# Speedcubing in The Netherlands



## oliviervlcube (Nov 2, 2016)

Hello,
Are there a lot of speedcubers in The Netherlands around "Den Haag" or is there a community for the Dutch cubers?
Thx


----------



## The Red Cuber (Nov 5, 2016)

Hi,
I'm a speedcuber from Belgium!


----------



## Thom Treebus (Apr 22, 2017)

From The Netherlands but live in Belgium


----------



## AidanOCC (Jun 5, 2017)

oliviervlcube said:


> Hello fellows,
> Are there a lot of speedcubers in The Netherlands around "Den Haag" or is there a community for the Dutch cubers?
> Thx



Oh oh Den Haag!!

That's where I live.


----------



## oliviervlcube (Jun 6, 2017)

Ohhh makkie dan ik 20 km daar vandaan


----------



## AidanOCC (Jun 6, 2017)

oliviervlcube said:


> Ohhh makkie dan ik 20 km daar vandaan



Hoe veel solves kun je doen in 20 km? Haha
Dus dat is... Leiden... Delft?


----------



## CuberFles (Sep 29, 2017)

Ja hoi, Deventer hier  Zijn er ook nog andere WCA toernooien in NL anders dan Voorburg en Den Haag eigenlijk?


----------



## leudcfa (Sep 29, 2017)

Dutch Nationals was een weekje geleden in Hoogland, een dorp op een steenworp afstand van Amersfoort. En in januari is er een competitie in Dordrecht.


----------



## Moreno van Rooijen (Oct 5, 2017)

Hier eentje vanuit Eindhoven!


CuberFles said:


> Ja hoi, Deventer hier  Zijn er ook nog andere WCA toernooien in NL anders dan Voorburg en Den Haag eigenlijk?

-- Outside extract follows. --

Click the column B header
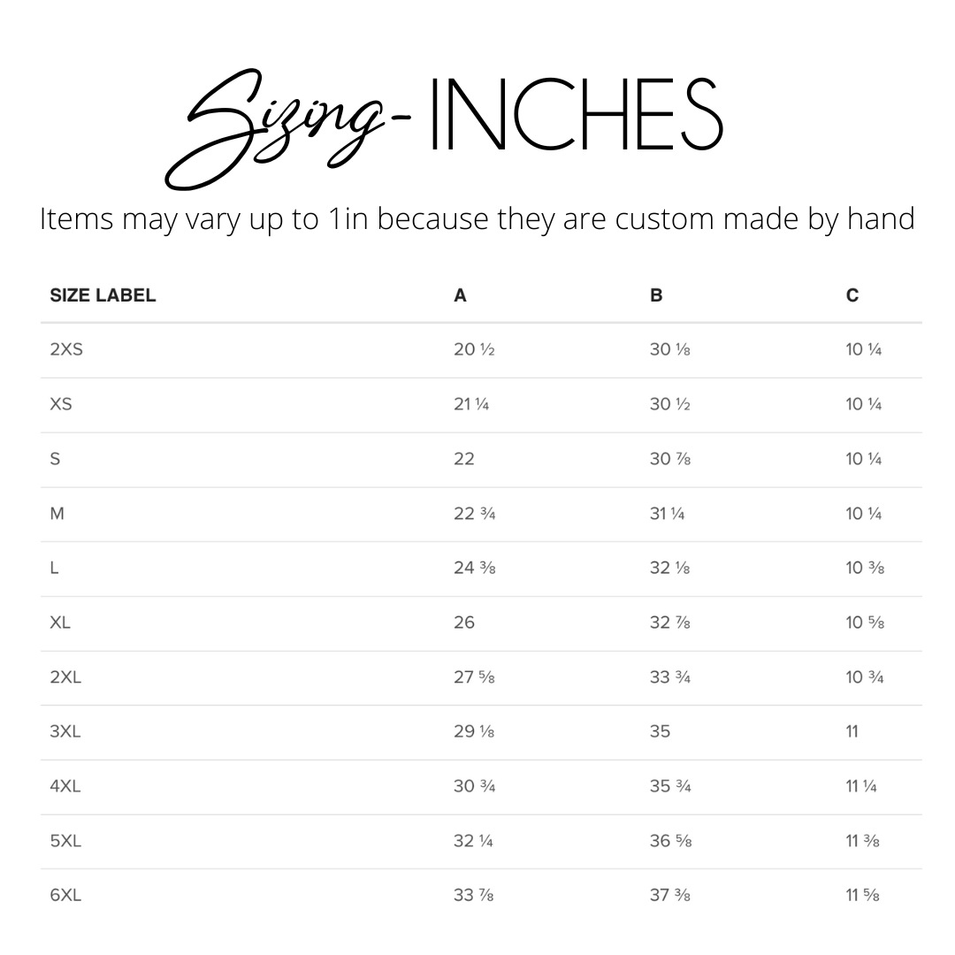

Ik vind ook dat er heel het jaar door keer competities zouden moeten zijn. Het zijn er op het moment echt te weinig!


----------



## ErwinOlie (Oct 5, 2017)

Altijd leuk om Nederlanders te zien hier!

https://www.worldcubeassociation.org/competitions/DutchOpen2017
https://www.worldcubeassociation.org/competitions/MarathonOpen2017

Er zijn meerdere competities per jaar, je zou op de website van wca kunnen kijken hiervoor


----------



## Goosly (Oct 5, 2017)

Aangekondigde wedstrijden op WCA
Aankomende wedstrijden op kubuswedstrijden.nl



Moreno van Rooijen said:


> Ik vind ook dat er heel het jaar door keer competities zouden moeten zijn. Het zijn er op het moment echt te weinig!



Mss zelf eentje organiseren?


----------



## Moreno van Rooijen (Oct 5, 2017)

ErwinOlie said:


> Er zijn meerdere competities per jaar, je zou op de website van wca kunnen kijken hiervoor


Klopt maar daar zijn de inschrijvingen al heel lang van gesloten helaas.


----------



## leudcfa (Oct 29, 2017)

https://www.worldcubeassociation.org/competitions/HNYCubingDordrecht2018

Inschrijving is gisteren geopend, er zijn nog plekken.


----------



## ruwix (Feb 14, 2018)

I'm looking to translate a Rubik's tutorial to Dutch but professional translators are very expensive.
Do you know someone to translate this for fun? I can offer $15.






The same in German


----------



## ruwix (Feb 22, 2018)

Thanks Lydia for the translation!


----------



## AbsoRuud (Jul 6, 2018)

Hallo, cuber uit Lelystad hier. Ik durf mezelf nog geen speedcuber te noemen!


----------



## skartypo (Nov 23, 2018)

hallo mensen cuber uit heeswijk dinther(in de buurt van den bosch/s'hertogenbosch).


----------



## AbsoRuud (Mar 1, 2019)

Zijn er echt zo weinig speedcubers in Nederland op dit forum? Laat 's wat van jullie horen. 

Ik ga naar de Dutch Masters in Elburg in April. Wie zie ik daar ook?


----------



## Future (Mar 26, 2021)

oliviervlcube said:


> Hello,
> Are there a lot of speedcubers in The Netherlands around "Den Haag" or is there a community for the Dutch cubers?
> Thx


I live in den haag


----------



## Dutch Speed (Oct 28, 2022)

Rotterdam hier !


----------